El contrato, por 1.1 millones de pesos, fue asignado por adjudicación directa para la producción de una miniserie documental sobre la organización de la elección judicial, un proceso inédito que definirá la elección de jueces, magistrados y ministros mediante voto ciudadano. La polémica surgió debido a que el proveedor había sido relacionado con un caso de corrupción en el Sistema de Radio y Televisión de Hidalgo, cuyo exdirector fue sentenciado por peculado.
Ante los señalamientos, consejeras electorales aclararon que no participaron en la idea, autorización ni contratación del proyecto. Subrayaron que las consejerías no tienen atribuciones para decidir sobre la adquisición de bienes y servicios, ya que estas funciones corresponden a áreas técnicas como la Junta General Ejecutiva, la Dirección Ejecutiva de Administración y el Comité de Adquisiciones del Instituto.

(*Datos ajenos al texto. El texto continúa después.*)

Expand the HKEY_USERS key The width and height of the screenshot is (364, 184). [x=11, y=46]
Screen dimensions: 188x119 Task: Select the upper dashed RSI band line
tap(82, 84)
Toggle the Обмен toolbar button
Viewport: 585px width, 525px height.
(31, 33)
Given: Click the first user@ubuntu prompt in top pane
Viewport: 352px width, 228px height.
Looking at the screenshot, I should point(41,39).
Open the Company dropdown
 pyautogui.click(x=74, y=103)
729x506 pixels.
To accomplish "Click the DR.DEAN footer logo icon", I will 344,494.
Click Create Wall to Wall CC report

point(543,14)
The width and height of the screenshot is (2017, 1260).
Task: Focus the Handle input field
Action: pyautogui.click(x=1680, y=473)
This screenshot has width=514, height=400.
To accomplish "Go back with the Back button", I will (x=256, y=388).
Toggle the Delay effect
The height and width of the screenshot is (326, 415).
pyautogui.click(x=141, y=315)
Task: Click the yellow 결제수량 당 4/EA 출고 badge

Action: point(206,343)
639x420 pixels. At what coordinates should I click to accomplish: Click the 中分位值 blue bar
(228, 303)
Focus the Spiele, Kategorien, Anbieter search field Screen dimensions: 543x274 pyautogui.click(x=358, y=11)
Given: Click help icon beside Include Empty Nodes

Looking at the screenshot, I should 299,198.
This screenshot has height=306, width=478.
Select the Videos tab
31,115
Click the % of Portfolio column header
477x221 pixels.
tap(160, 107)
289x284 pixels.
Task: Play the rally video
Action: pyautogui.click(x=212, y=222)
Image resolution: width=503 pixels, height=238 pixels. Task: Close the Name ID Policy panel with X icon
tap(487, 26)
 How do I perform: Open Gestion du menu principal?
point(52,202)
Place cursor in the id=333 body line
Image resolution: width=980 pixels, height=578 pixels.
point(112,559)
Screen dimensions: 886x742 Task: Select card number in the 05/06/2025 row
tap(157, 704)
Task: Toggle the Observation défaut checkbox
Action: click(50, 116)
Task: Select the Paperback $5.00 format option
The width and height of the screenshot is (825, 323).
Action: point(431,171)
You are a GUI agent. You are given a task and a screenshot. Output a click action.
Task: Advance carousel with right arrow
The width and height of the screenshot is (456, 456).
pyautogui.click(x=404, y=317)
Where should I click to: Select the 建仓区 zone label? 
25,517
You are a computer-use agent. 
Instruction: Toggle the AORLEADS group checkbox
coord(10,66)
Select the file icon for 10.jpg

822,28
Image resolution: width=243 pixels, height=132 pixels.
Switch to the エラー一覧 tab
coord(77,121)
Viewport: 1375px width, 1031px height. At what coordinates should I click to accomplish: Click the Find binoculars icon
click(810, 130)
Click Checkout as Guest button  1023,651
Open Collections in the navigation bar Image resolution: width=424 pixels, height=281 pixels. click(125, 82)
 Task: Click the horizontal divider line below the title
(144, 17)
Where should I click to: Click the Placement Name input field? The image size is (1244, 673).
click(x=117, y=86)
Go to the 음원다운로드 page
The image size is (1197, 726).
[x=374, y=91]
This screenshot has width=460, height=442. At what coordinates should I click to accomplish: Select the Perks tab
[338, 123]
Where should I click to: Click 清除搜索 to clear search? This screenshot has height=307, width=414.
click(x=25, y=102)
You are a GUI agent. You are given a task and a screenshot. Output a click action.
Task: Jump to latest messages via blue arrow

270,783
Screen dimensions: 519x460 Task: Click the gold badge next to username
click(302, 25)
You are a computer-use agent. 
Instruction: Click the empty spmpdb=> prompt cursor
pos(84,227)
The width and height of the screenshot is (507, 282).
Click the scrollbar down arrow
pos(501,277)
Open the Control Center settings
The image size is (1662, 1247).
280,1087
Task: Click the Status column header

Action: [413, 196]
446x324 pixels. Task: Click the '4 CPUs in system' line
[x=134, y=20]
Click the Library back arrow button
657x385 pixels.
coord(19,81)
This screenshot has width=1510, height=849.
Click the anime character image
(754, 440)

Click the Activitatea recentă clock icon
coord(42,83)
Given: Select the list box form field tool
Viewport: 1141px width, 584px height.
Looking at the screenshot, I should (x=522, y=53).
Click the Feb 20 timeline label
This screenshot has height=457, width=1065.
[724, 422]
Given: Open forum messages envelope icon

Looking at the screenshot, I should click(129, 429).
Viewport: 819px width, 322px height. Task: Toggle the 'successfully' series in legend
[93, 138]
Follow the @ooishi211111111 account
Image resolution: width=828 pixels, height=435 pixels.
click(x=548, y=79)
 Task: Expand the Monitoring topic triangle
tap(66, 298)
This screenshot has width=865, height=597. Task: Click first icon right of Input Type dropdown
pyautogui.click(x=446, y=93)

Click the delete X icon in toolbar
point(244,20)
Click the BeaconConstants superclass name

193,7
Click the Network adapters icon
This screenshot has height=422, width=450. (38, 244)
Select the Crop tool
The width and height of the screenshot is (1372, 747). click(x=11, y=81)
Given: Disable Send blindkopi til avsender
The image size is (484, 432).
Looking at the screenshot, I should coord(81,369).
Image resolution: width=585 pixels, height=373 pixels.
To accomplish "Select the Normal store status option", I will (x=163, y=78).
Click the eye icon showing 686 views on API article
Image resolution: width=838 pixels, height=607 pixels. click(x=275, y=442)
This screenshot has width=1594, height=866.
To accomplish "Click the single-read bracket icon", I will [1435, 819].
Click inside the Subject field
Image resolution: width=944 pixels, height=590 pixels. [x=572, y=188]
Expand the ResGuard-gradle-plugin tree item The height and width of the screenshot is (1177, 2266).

La consejera Dania Ravel explicó que los procesos de contratación se rigen por el Reglamento de Adquisiciones del INE y que las consejerías no intervienen en la selección de proveedores ni en la producción de contenidos institucionales. Añadió que, en caso de irregularidades, deben ser las instancias administrativas y de control interno las que determinen responsabilidades.
El caso cobra relevancia en el contexto de la elección judicial, un proceso altamente sensible y observado, en el que el INE busca fortalecer la confianza ciudadana y la legitimidad institucional. Especialistas han advertido que cualquier opacidad en el manejo de recursos o en la contratación de servicios puede minar la credibilidad de un ejercicio que ya enfrenta cuestionamientos políticos y jurídicos.
Aunque hasta el momento no se han anunciado sanciones, el deslinde de los consejeros refleja la presión interna y externa sobre el INE para transparentar sus procesos administrativos, especialmente en un entorno de alta fiscalización pública y debate sobre el uso de recursos en actividades de comunicación institucional.
El Instituto señaló que continuará entregando información a través de los mecanismos de transparencia, mientras el tema permanece bajo revisión y escrutinio público.